** START MATERIALS PROVIDED **
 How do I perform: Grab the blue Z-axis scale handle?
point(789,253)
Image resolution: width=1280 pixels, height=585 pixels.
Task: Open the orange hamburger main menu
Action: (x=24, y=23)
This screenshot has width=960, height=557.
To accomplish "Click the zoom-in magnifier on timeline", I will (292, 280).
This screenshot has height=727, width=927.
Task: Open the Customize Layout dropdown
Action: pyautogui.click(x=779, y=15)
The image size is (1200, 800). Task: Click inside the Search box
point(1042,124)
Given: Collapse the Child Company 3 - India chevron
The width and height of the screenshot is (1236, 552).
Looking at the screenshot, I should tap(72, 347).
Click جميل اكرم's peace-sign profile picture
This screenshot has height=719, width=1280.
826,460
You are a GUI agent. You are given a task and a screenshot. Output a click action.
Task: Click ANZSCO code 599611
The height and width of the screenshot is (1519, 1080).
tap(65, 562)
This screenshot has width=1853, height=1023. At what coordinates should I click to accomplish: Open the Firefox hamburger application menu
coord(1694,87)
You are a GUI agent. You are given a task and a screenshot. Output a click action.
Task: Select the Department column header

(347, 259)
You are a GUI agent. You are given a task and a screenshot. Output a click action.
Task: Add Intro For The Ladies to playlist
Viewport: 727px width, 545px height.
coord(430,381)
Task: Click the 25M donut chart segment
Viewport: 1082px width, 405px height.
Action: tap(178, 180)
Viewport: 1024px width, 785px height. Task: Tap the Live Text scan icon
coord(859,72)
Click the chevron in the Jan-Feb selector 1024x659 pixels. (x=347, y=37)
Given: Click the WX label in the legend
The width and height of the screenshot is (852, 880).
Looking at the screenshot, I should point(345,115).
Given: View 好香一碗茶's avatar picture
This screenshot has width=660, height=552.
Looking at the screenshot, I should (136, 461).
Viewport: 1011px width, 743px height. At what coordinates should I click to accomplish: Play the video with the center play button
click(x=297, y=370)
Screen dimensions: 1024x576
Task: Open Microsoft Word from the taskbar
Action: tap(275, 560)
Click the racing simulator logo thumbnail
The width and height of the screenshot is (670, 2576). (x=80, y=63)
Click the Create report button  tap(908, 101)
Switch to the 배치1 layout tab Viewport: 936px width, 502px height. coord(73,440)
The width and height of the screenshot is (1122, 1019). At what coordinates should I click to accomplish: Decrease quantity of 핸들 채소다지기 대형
** END MATERIALS PROVIDED **
▶ [SHORT TASK]
Return the entries word for word, from the first line through the line containing "Looking at the screenshot, I should (136, 461).", including both ends.

▶ [RESULT BELOW]
 How do I perform: Grab the blue Z-axis scale handle?
point(789,253)
Image resolution: width=1280 pixels, height=585 pixels.
Task: Open the orange hamburger main menu
Action: (x=24, y=23)
This screenshot has width=960, height=557.
To accomplish "Click the zoom-in magnifier on timeline", I will (292, 280).
This screenshot has height=727, width=927.
Task: Open the Customize Layout dropdown
Action: pyautogui.click(x=779, y=15)
The image size is (1200, 800). Task: Click inside the Search box
point(1042,124)
Given: Collapse the Child Company 3 - India chevron
The width and height of the screenshot is (1236, 552).
Looking at the screenshot, I should tap(72, 347).
Click جميل اكرم's peace-sign profile picture
This screenshot has height=719, width=1280.
826,460
You are a GUI agent. You are given a task and a screenshot. Output a click action.
Task: Click ANZSCO code 599611
The height and width of the screenshot is (1519, 1080).
tap(65, 562)
This screenshot has width=1853, height=1023. At what coordinates should I click to accomplish: Open the Firefox hamburger application menu
coord(1694,87)
You are a GUI agent. You are given a task and a screenshot. Output a click action.
Task: Select the Department column header

(347, 259)
You are a GUI agent. You are given a task and a screenshot. Output a click action.
Task: Add Intro For The Ladies to playlist
Viewport: 727px width, 545px height.
coord(430,381)
Task: Click the 25M donut chart segment
Viewport: 1082px width, 405px height.
Action: tap(178, 180)
Viewport: 1024px width, 785px height. Task: Tap the Live Text scan icon
coord(859,72)
Click the chevron in the Jan-Feb selector 1024x659 pixels. (x=347, y=37)
Given: Click the WX label in the legend
The width and height of the screenshot is (852, 880).
Looking at the screenshot, I should point(345,115).
Given: View 好香一碗茶's avatar picture
This screenshot has width=660, height=552.
Looking at the screenshot, I should (136, 461).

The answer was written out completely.